*Exercise brief:* Retype the data from the line containing "Viewport: 568px width, 1200px" through the line containing "the horizontal scrollbar", including both of those lines and nothing outside them.

*Provided data:*
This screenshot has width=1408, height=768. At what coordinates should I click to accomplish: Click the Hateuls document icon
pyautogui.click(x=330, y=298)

...

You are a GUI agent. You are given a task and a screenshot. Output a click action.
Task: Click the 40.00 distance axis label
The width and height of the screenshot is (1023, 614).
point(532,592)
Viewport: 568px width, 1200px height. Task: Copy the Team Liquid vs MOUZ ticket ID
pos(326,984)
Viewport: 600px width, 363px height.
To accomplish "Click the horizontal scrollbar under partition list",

---

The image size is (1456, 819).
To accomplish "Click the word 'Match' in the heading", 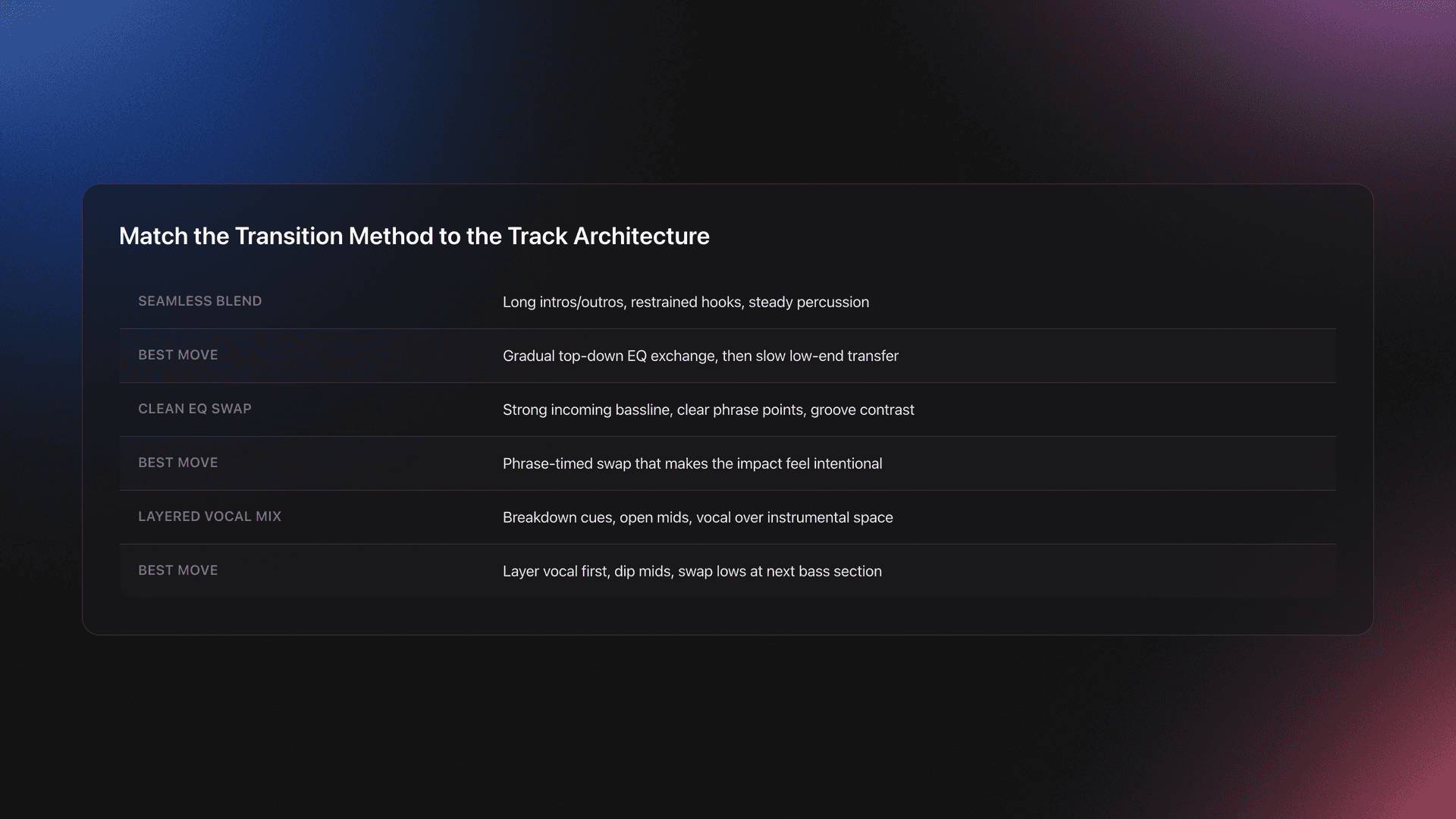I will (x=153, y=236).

*Answer to this problem:*
Viewport: 568px width, 1200px height. Task: Copy the Team Liquid vs MOUZ ticket ID
pos(326,984)
Viewport: 600px width, 363px height.
To accomplish "Click the horizontal scrollbar under partition list",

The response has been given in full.